• _Selected text_
--------
The foundation of my civic engagement is my belief that a good public policy or laws may not give one group everything they want, but every group something they need. This outcome is impossible unless everyone is represented and everyone's needs are considered in issue-solving plans. The Equity Impact statement voted and approved by my local school board does address the needs of all students. The most important being that all students need to not only learn reading, writing and arithmetic, but critical thinking skills, that is, the ability to receive and decipher information in order to make choices. Leaving out facts and truth about our shared history from the education process eliminates the ability of all students to make important life choices and that strips away all of our freedom.
As I processed the vitriol and ugliness of my neighbors grappling with accepting change under the guise that treating black and brown students fairly meant subjecting white students to self loathing, I am grateful my family dynamic gave me a different perspective, another point of view that influenced my choice to support the new school policy. I remembered that when we face the unpleasant, scary stuff head on together, our collective courage is the best way to overpower our individual ignorance and fear. The best way to weigh all sides and figure out what matters to each of us. The clearest lens to recognize the failings and frailty of human nature regardless of ethnicity or religion.
--------
• _Supplied information_

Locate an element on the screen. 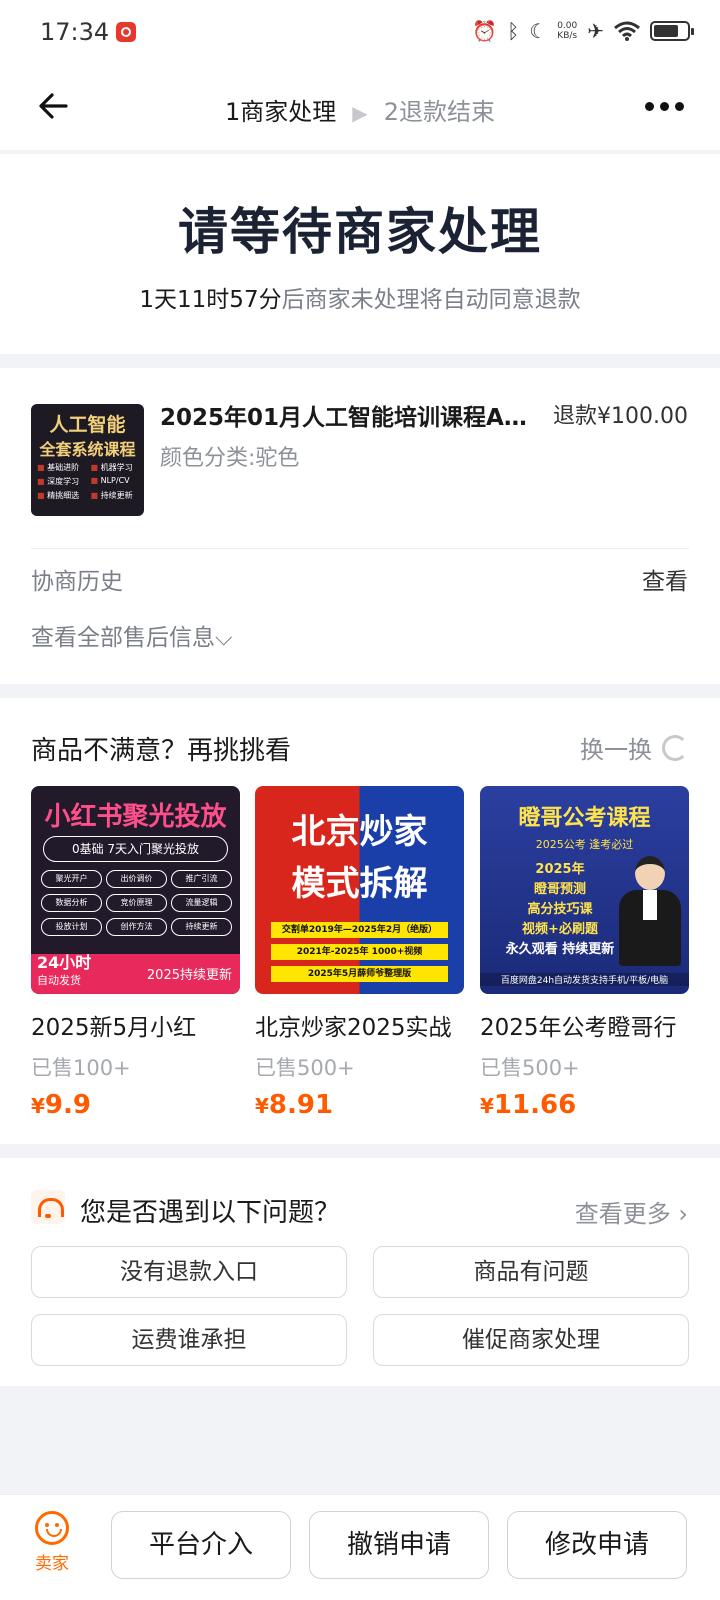 The height and width of the screenshot is (1600, 720). image-bar: 交割单2019年—2025年2月（绝版） is located at coordinates (360, 930).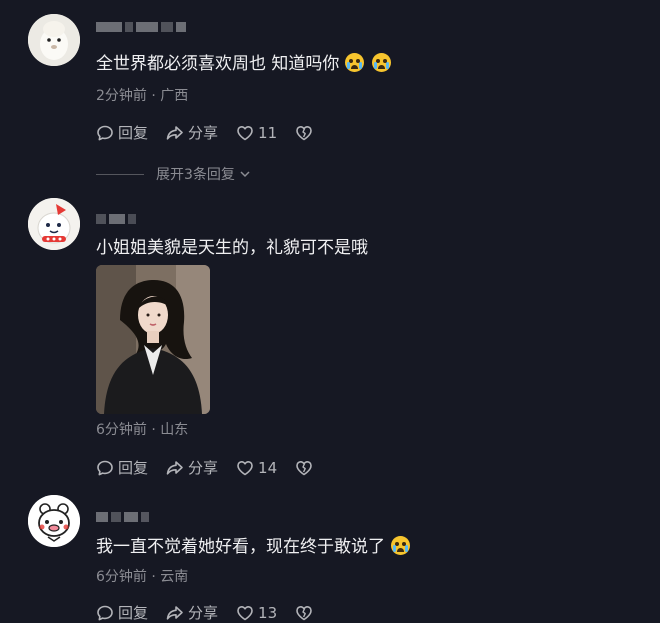 The height and width of the screenshot is (623, 660). I want to click on comment-actions: 回复 分享 14, so click(216, 468).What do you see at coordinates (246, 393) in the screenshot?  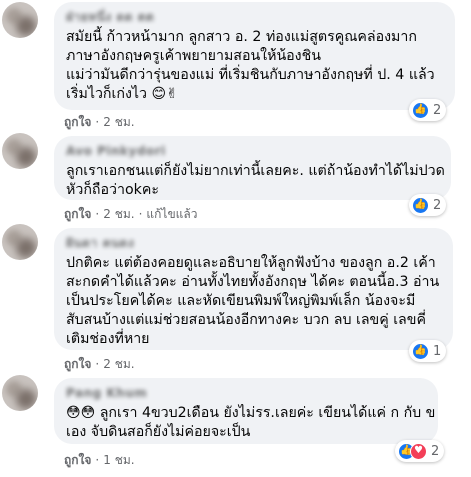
--------
• _Work instruction A_
Return the part of the civic engagement essay between "As I processed" and "ethnicity or religion.", inclusive.
• _Work instruction B_
Extend the civic engagement essay, picking up after its final sentence.
The listing stands apart from the civic engagement essay.

• _Your response A_
As I processed the vitriol and ugliness of my neighbors grappling with accepting change under the guise that treating black and brown students fairly meant subjecting white students to self loathing, I am grateful my family dynamic gave me a different perspective, another point of view that influenced my choice to support the new school policy. I remembered that when we face the unpleasant, scary stuff head on together, our collective courage is the best way to overpower our individual ignorance and fear. The best way to weigh all sides and figure out what matters to each of us. The clearest lens to recognize the failings and frailty of human nature regardless of ethnicity or religion.

• _Your response B_
I allowed our family motto: if the rest of the world was like us, it would be a better place, to propel me not wait to read how profound other writers address this moment, but to write my family's story, and share what I know from personal experience to be true, that it is easier to be respectful of the dignity and humanity of all mankind when you walk through life confident and determined to be the best you can be, always mindful that all men and women are created equal.